The place smelled of rot. At the bottom of the tower, not too far below the landing were they stood, he saw a walkway with an iron railing that ringed the inside of the tower wall. Rain that could come in the openings above, along with seepage from the mountain itself, collected down in the center of the tower. Insects swarmed above the stagnant, inky water. Others skittered on its surface.

“I know this place,” Richard said as he peered around, getting his bearings.

“You do?”

He started down the steps. “Yes, come on.”

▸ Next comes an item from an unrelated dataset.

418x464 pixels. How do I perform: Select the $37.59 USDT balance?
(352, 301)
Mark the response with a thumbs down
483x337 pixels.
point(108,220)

At the bottom, he followed the iron railing around to a wide platform in the walkway before a spot where a door had once been. The doorway had been blasted apart and the opening was now perhaps twice its previous size. The jagged edges of the broken stone were blackened in places. In other places the stone itself had been melted as if it were no more than candle wax. Twisting streaks on the surface of the stone wall ran off in every direction away from the blasted hole, marking where a kind of lightning had flailed against the wall and burned it.

Nicci stared in amazement. “What in the world happened here?”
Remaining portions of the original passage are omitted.